What can you write about when nothing comes through your head? But I really want to write about something. It makes me feel better, free and productive. I woke up this morning, made my coffee, had breakfast, turned the music loud and started to jump through the house as a 5-6 year-old child. I certainly woke up many people because of the tune, but I minded my own business. I didn’t have too much time for myself, but I did what I wanted by myself, my husband had already left for training. I was thinking about starting to pack up the luggage, but the empty suitcases were making me feel uncomfortable and they seemed to call me “fill us up, fill us up”. I postponed it. I got dressed, took my notebooks and pens and left for the classes. I feel like being in the 12th grade again, when I was playing out time to get to the private classes and I was always counting the stairs until I arrived. I was ringing the door bell and I was praying deeply that the teacher should not hear the door bell and so I could leave. But I was having bad luck all the time, the door was opening all the time and I was sitting down on the chair gloomy, hearing the ticking of the clock on the wall. These were the longest 2 hours from the high-school period. Now I feel like laughing about it when I remember the stupid reasons I was finding to get rid of the Monday private lesson. I was having the feeling that the teacher believed me when I was telling her I was feeling bad, that I had forgotten the key or I don’t know what other reasons. But now I do it for pleasure and it’s my own wish. Although I studied French for a long time and I lived in Paris for one month, being enrolled in a program, now I want to do some advance studies and learnt it fluently. At least 4 lessons during the week, no matter if they in Constanta or in Bucharest. Because my ambition knows no boundaries, at least at this age, I started going to the gym too. I have a special trainer.

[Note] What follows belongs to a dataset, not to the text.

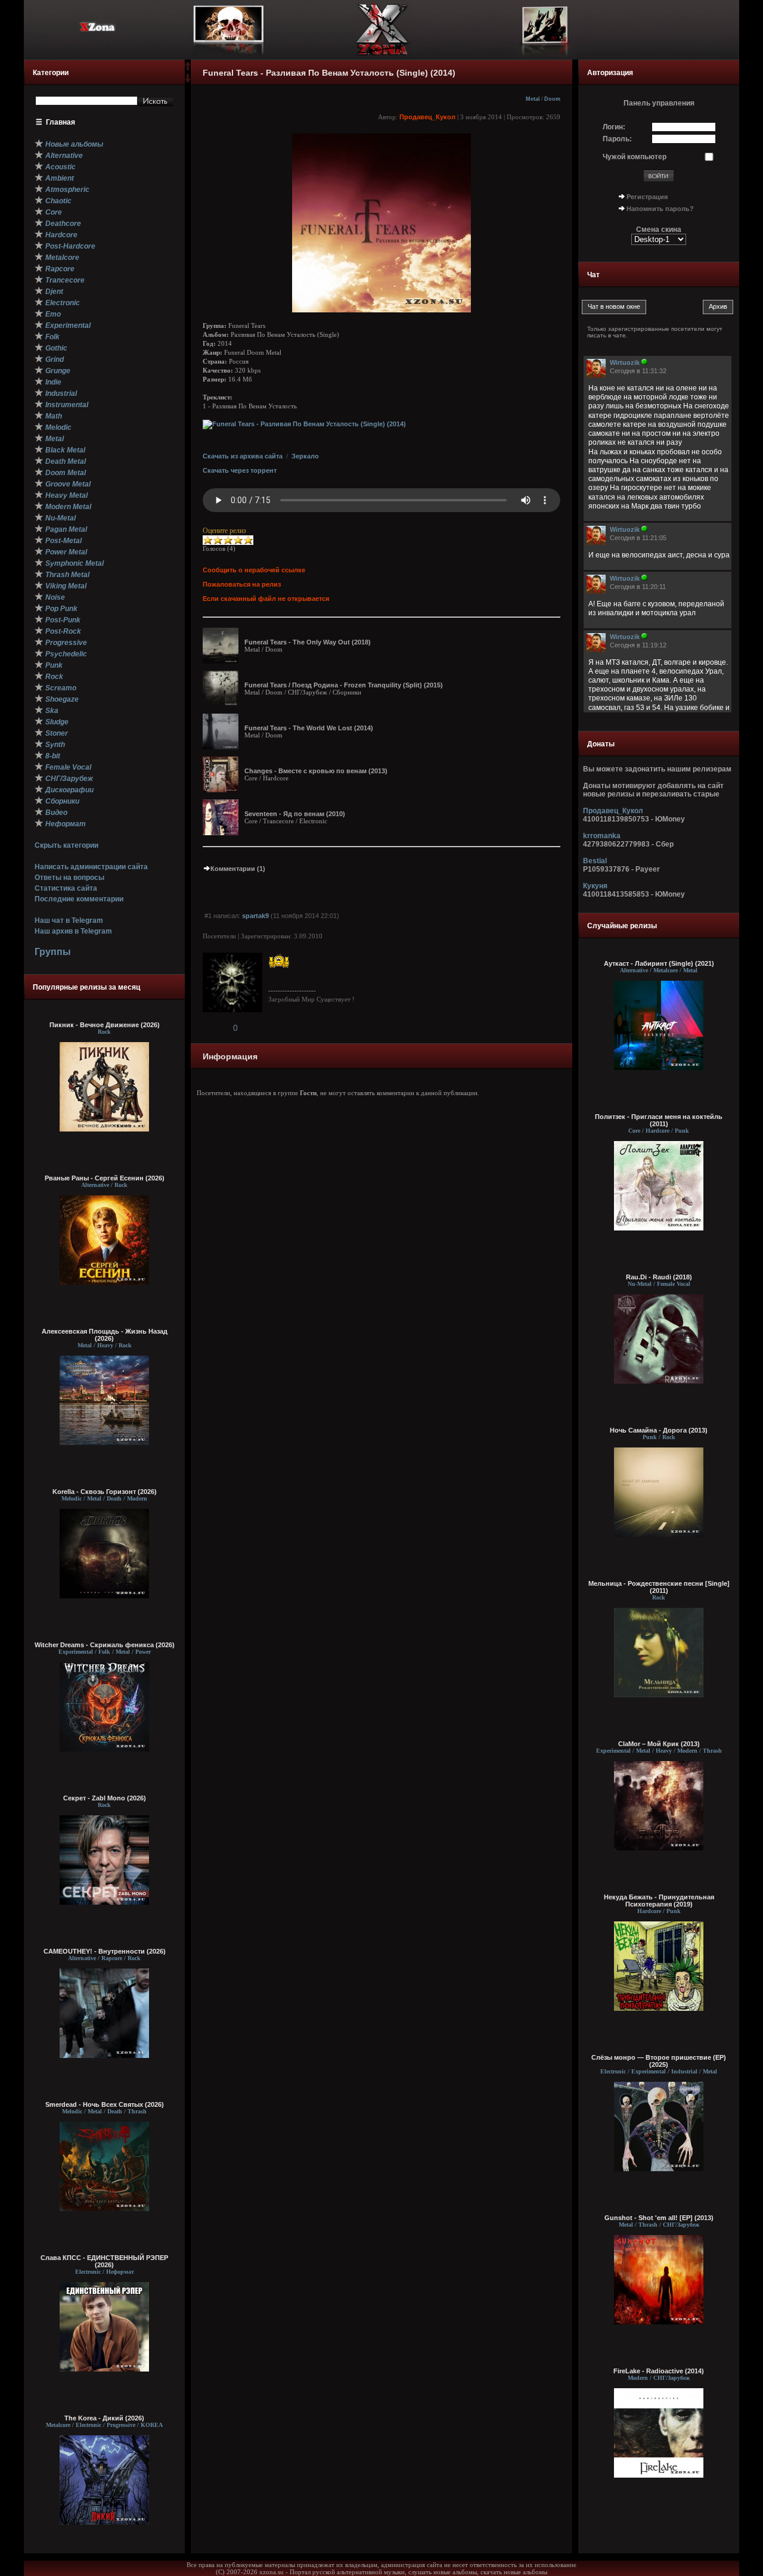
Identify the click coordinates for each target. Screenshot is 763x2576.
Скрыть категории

She makes me love sport and to get to work on it. Even if I get exhausted in there, I feel happy. I eat regularly and healthy. I removed bread almost for good for a few days, I don’t drink any juice and I even fight to give up sugar. I searched for Yoga classes, but, unfortunately, there are none at the sea shore. It’s all right, I will find something else to do. The most important thing is to do something, for my mental health and for my body. The more I keep my mind busy with something, the more I become more productive.

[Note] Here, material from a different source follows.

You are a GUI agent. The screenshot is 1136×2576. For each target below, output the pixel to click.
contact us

Now I get ready to leave to Urziceni, the fantastic Romanian little city. But I am glad to do it, because I have the chance to spend my time with my dear friends (who have left a few), to play tennis and to enjoy the sun and the pool in peace. It looks to me that I miss those ugly eye-sights I get sometimes. Or perhaps I am wrong and I have become paranoid and ignorant. But I feel stronger, which seems weird and impossible to explain.
Well, I really have to get the luggage ready, they are already crying and miss me. They haven’t travelled for quite a long time.
Kiss you all and wish you a wonderful weekend!